> **SOURCE TEXT**:
** begin **

2023-09-15 12:53:18

by Daniel Gomez

[permalink] [raw]
Subject: [PATCH 1/6] filemap: make the folio order calculation shareable

To make the code that clamps the folio order in the __filemap_get_folio
routine reusable to others, move and merge it to the fgf_set_order
new subroutine (mapping_size_order), so when mapping the size at a
given index, the order calculated is already valid and ready to be
used when order is retrieved from fgp_flags with FGF_GET_ORDER.

Signed-off-by: Daniel Gomez <[email protected]>
---
fs/iomap/buffered-io.c | 6 ++++--
include/linux/pagemap.h | 42 ++++++++++++++++++++++++++++++++++++-----
mm/filemap.c | 8 --------
3 files changed, 41 insertions(+), 15 deletions(-)

diff --git a/fs/iomap/buffered-io.c b/fs/iomap/buffered-io.c
index ae8673ce08b1..bfd9a22a9464 100644
--- a/fs/iomap/buffered-io.c
+++ b/fs/iomap/buffered-io.c
@@ -546,12 +546,14 @@ EXPORT_SYMBOL_GPL(iomap_is_partially_uptodate);
struct folio *iomap_get_folio(struct iomap_iter *iter, loff_t pos, size_t len)
{
fgf_t fgp = FGP_WRITEBEGIN | FGP_NOFS;
+ pgoff_t index = pos >> PAGE_SHIFT;
+ struct address_space *mapping = iter->inode->i_mapping;

if (iter->flags & IOMAP_NOWAIT)
fgp |= FGP_NOWAIT;
- fgp |= fgf_set_order(len);
+ fgp |= fgf_set_order(mapping, index, len);

- return __filemap_get_folio(iter->inode->i_mapping, pos >> PAGE_SHIFT,
+ return __filemap_get_folio(mapping, index,
fgp, mapping_gfp_mask(iter->inode->i_mapping));
}
EXPORT_SYMBOL_GPL(iomap_get_folio);
diff --git a/include/linux/pagemap.h b/include/linux/pagemap.h
index 351c3b7f93a1..7af5636eb32a 100644
--- a/include/linux/pagemap.h
+++ b/include/linux/pagemap.h
@@ -576,6 +576,39 @@ typedef unsigned int __bitwise fgf_t;

#define FGP_WRITEBEGIN (FGP_LOCK | FGP_WRITE | FGP_CREAT | FGP_STABLE)

+/**
+ * mapping_size_order - Get maximum folio order for the given file size.
+ * @mapping: Target address_space.
+ * @index: The page index.
+ * @size: The suggested size of the folio to create.
+ *
+ * This returns a high order for folios (when supported) based on the file size
+ * which the mapping currently allows at the given index. The index is relevant
+ * due to alignment considerations the mapping might have. The returned order
+ * may be less than the size passed.
+ *
+ * Return: The order.
+ */
+static inline unsigned int mapping_size_order(struct address_space *mapping,
+ pgoff_t index, size_t size)
+{
+ unsigned int order = ilog2(size);
+
+ if ((order <= PAGE_SHIFT) || (!mapping_large_folio_support(mapping)))

** end **

> **DATASET ROWS**:

** begin **

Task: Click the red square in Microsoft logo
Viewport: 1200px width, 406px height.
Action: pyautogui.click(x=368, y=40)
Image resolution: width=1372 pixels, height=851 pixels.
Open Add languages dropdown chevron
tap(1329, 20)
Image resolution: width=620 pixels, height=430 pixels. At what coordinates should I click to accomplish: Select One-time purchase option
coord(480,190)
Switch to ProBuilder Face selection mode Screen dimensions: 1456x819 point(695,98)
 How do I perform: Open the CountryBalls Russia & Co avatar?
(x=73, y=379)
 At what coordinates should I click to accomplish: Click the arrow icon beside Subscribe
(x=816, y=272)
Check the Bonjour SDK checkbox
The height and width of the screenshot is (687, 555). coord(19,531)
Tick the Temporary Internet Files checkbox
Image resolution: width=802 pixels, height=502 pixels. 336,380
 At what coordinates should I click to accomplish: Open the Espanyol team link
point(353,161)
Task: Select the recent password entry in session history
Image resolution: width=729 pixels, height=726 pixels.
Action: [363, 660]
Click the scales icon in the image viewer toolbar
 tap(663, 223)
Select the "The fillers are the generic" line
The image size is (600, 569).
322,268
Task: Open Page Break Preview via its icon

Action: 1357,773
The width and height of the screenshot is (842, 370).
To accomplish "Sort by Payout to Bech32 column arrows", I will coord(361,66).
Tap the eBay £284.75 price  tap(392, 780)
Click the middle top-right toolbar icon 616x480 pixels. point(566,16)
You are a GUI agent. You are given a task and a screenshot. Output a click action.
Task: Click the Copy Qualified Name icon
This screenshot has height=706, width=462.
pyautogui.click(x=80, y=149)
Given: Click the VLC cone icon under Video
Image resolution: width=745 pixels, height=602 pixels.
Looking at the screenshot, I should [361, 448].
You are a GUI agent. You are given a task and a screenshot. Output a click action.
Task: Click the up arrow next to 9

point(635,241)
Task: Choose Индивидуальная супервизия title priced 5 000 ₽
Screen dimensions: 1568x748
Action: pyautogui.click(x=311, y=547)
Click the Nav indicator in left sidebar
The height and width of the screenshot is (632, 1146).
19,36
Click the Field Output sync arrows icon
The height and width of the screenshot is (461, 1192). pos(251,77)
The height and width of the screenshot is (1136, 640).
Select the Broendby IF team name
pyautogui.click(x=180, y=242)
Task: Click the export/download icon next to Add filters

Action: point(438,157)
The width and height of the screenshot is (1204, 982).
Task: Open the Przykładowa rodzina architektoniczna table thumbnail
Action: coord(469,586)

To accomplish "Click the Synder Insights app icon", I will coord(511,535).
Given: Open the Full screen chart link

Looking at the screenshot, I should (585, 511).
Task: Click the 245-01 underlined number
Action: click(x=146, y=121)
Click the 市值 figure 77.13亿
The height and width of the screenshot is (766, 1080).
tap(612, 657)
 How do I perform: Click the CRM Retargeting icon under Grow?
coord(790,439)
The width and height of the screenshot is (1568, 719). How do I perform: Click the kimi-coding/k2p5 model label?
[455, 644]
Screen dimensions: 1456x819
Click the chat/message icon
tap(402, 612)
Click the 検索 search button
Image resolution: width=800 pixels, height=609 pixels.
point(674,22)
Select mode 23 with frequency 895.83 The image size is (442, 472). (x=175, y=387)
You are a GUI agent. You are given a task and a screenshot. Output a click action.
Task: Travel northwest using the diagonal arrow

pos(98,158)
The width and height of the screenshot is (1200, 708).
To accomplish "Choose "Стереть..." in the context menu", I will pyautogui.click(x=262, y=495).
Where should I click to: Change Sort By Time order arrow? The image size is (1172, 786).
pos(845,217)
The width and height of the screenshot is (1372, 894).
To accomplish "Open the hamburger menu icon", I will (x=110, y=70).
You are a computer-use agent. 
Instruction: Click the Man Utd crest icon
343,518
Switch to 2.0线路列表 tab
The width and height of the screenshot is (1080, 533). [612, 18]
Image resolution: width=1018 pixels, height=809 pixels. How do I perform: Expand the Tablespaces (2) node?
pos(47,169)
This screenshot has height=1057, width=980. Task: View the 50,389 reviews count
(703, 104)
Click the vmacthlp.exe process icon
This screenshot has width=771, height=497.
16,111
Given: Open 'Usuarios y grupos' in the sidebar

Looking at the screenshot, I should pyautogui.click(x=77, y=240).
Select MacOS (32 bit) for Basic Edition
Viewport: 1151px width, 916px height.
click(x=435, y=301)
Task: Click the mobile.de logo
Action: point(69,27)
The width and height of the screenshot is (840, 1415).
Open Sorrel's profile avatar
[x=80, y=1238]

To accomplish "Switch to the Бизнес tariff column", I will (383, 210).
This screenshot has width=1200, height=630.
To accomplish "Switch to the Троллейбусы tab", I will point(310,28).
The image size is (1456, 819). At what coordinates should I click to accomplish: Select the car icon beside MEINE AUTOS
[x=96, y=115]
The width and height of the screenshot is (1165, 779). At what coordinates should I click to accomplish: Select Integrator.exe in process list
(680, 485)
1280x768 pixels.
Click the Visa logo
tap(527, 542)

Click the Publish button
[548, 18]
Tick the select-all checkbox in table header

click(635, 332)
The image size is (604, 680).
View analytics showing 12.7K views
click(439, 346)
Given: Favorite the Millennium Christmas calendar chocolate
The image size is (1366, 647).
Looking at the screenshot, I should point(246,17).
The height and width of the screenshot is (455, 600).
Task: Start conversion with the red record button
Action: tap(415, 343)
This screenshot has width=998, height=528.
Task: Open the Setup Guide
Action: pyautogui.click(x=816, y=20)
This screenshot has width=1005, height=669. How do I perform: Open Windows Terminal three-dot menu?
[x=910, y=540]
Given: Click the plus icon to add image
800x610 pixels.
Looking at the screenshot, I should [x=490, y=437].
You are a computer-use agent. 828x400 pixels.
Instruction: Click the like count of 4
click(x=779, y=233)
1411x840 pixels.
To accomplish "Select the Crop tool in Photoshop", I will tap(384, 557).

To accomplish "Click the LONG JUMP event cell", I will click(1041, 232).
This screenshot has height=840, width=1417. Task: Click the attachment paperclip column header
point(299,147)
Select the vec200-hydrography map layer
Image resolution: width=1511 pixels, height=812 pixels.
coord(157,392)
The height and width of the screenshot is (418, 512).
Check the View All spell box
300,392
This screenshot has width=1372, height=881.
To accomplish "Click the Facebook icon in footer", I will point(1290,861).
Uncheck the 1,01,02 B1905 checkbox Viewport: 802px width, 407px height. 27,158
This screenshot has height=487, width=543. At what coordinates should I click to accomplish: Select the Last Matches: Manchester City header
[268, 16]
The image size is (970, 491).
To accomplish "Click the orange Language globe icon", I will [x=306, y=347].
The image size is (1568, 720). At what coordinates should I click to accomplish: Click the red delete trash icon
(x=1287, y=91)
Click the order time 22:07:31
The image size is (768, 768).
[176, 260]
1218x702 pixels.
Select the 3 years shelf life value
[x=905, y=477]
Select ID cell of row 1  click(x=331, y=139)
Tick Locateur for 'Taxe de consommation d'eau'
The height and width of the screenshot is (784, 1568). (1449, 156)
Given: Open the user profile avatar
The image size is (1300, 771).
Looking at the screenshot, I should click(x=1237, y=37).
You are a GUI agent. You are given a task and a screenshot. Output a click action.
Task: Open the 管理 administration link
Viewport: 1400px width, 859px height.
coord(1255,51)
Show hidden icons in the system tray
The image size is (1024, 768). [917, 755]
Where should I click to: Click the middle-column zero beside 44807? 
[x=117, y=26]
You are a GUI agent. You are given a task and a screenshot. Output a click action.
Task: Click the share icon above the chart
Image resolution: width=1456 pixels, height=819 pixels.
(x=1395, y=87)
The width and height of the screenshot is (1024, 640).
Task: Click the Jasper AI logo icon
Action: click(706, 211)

** end **

> **OBJECTIVES**:
1. Reproduce the entries from the line with "I will coord(511,535)." up to and including the line with "point(674,22)".
2. Extend the filemap folio order patch past its final line.
The kernel patch and the entries are unrelated material.

> **WRITTEN RESPONSES**:
1.
To accomplish "Click the Synder Insights app icon", I will coord(511,535).
Given: Open the Full screen chart link

Looking at the screenshot, I should (585, 511).
Task: Click the 245-01 underlined number
Action: click(x=146, y=121)
Click the 市值 figure 77.13亿
The height and width of the screenshot is (766, 1080).
tap(612, 657)
 How do I perform: Click the CRM Retargeting icon under Grow?
coord(790,439)
The width and height of the screenshot is (1568, 719). How do I perform: Click the kimi-coding/k2p5 model label?
[455, 644]
Screen dimensions: 1456x819
Click the chat/message icon
tap(402, 612)
Click the 検索 search button
Image resolution: width=800 pixels, height=609 pixels.
point(674,22)

2.
+ return 0;
+ else
+ order = order - PAGE_SHIFT;
+
+ /* If we're not aligned, allocate a smaller folio */
+ if (index & ((1UL << order) - 1))
+ order = __ffs(index);
+
+ order = min_t(size_t, order, MAX_PAGECACHE_ORDER);
+
+ /* Order-1 not supported due to THP dependency */
+ return (order == 1) ? 0 : order;
+}
+
/**
* fgf_set_order - Encode a length in the fgf_t flags.
* @size: The suggested size of the folio to create.
@@ -587,13 +620,12 @@ typedef unsigned int __bitwise fgf_t;
* due to alignment constraints, memory pressure, or the presence of
* other folios at nearby indices.
*/
-static inline fgf_t fgf_set_order(size_t size)
+static inline fgf_t fgf_set_order(struct address_space *mapping, pgoff_t index,
+ size_t size)
{
- unsigned int shift = ilog2(size);
+ unsigned int order = mapping_size_order(mapping, index, size);

- if (shift <= PAGE_SHIFT)
- return 0;
- return (__force fgf_t)((shift - PAGE_SHIFT) << 26);
+ return (__force fgf_t)(order << 26);
}

void *filemap_get_entry(struct address_space *mapping, pgoff_t index);
diff --git a/mm/filemap.c b/mm/filemap.c
index 582f5317ff71..e285fffa9bcf 100644
--- a/mm/filemap.c
+++ b/mm/filemap.c
@@ -1917,14 +1917,6 @@ struct folio *__filemap_get_folio(struct address_space *mapping, pgoff_t index,
if (WARN_ON_ONCE(!(fgp_flags & (FGP_LOCK | FGP_FOR_MMAP))))
fgp_flags |= FGP_LOCK;

- if (!mapping_large_folio_support(mapping))
- order = 0;
- if (order > MAX_PAGECACHE_ORDER)
- order = MAX_PAGECACHE_ORDER;
- /* If we're not aligned, allocate a smaller folio */
- if (index & ((1UL << order) - 1))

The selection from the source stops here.